• **Task description**
Recast every line of the records below as a JSON list of strings, one string per line, leaving out blank lines.

• **Data excerpts**
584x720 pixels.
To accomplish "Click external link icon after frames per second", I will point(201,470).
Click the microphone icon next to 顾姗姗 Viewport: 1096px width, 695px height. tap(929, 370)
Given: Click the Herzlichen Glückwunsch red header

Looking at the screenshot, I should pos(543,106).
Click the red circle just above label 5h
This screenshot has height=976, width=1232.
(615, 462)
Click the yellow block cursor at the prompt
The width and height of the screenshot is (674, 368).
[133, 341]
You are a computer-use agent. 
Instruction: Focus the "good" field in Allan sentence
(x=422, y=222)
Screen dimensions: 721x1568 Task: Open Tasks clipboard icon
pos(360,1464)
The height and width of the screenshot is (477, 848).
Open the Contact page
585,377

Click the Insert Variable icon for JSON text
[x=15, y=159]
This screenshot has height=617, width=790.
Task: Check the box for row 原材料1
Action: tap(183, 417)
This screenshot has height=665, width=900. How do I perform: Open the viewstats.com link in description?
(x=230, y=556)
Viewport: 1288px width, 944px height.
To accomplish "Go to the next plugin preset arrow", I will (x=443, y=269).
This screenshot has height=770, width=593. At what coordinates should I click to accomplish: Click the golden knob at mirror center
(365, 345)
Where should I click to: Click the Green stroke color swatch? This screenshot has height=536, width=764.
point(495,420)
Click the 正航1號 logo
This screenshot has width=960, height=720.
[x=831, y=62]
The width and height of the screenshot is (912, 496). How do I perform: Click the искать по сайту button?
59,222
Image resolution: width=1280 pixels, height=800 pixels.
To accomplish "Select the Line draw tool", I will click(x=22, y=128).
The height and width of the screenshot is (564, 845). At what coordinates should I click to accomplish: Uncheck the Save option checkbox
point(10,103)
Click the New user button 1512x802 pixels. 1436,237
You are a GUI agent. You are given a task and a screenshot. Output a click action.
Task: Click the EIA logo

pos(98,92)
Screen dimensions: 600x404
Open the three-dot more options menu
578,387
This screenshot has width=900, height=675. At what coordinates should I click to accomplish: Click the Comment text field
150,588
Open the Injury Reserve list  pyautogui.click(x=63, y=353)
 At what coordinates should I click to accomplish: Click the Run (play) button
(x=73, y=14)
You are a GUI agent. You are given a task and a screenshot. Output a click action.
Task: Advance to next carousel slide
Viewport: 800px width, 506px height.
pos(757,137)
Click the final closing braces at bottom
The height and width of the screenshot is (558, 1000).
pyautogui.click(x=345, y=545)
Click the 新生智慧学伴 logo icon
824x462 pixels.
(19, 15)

• **Solution**
[
  "584x720 pixels.",
  "To accomplish \"Click external link icon after frames per second\", I will point(201,470).",
  "Click the microphone icon next to 顾姗姗 Viewport: 1096px width, 695px height. tap(929, 370)",
  "Given: Click the Herzlichen Glückwunsch red header",
  "Looking at the screenshot, I should pos(543,106).",
  "Click the red circle just above label 5h",
  "This screenshot has height=976, width=1232.",
  "(615, 462)",
  "Click the yellow block cursor at the prompt",
  "The width and height of the screenshot is (674, 368).",
  "[133, 341]",
  "You are a computer-use agent. ",
  "Instruction: Focus the \"good\" field in Allan sentence",
  "(x=422, y=222)",
  "Screen dimensions: 721x1568 Task: Open Tasks clipboard icon",
  "pos(360,1464)",
  "The height and width of the screenshot is (477, 848).",
  "Open the Contact page",
  "585,377",
  "Click the Insert Variable icon for JSON text",
  "[x=15, y=159]",
  "This screenshot has height=617, width=790.",
  "Task: Check the box for row 原材料1",
  "Action: tap(183, 417)",
  "This screenshot has height=665, width=900. How do I perform: Open the viewstats.com link in description?",
  "(x=230, y=556)",
  "Viewport: 1288px width, 944px height.",
  "To accomplish \"Go to the next plugin preset arrow\", I will (x=443, y=269).",
  "This screenshot has height=770, width=593. At what coordinates should I click to accomplish: Click the golden knob at mirror center",
  "(365, 345)",
  "Where should I click to: Click the Green stroke color swatch? This screenshot has height=536, width=764.",
  "point(495,420)",
  "Click the 正航1號 logo",
  "This screenshot has width=960, height=720.",
  "[x=831, y=62]",
  "The width and height of the screenshot is (912, 496). How do I perform: Click the искать по сайту button?",
  "59,222",
  "Image resolution: width=1280 pixels, height=800 pixels.",
  "To accomplish \"Select the Line draw tool\", I will click(x=22, y=128).",
  "The height and width of the screenshot is (564, 845). At what coordinates should I click to accomplish: Uncheck the Save option checkbox",
  "point(10,103)",
  "Click the New user button 1512x802 pixels. 1436,237",
  "You are a GUI agent. You are given a task and a screenshot. Output a click action.",
  "Task: Click the EIA logo",
  "pos(98,92)",
  "Screen dimensions: 600x404",
  "Open the three-dot more options menu",
  "578,387",
  "This screenshot has width=900, height=675. At what coordinates should I click to accomplish: Click the Comment text field",
  "150,588",
  "Open the Injury Reserve list  pyautogui.click(x=63, y=353)",
  " At what coordinates should I click to accomplish: Click the Run (play) button",
  "(x=73, y=14)",
  "You are a GUI agent. You are given a task and a screenshot. Output a click action.",
  "Task: Advance to next carousel slide",
  "Viewport: 800px width, 506px height.",
  "pos(757,137)",
  "Click the final closing braces at bottom",
  "The height and width of the screenshot is (558, 1000).",
  "pyautogui.click(x=345, y=545)",
  "Click the 新生智慧学伴 logo icon",
  "824x462 pixels.",
  "(19, 15)"
]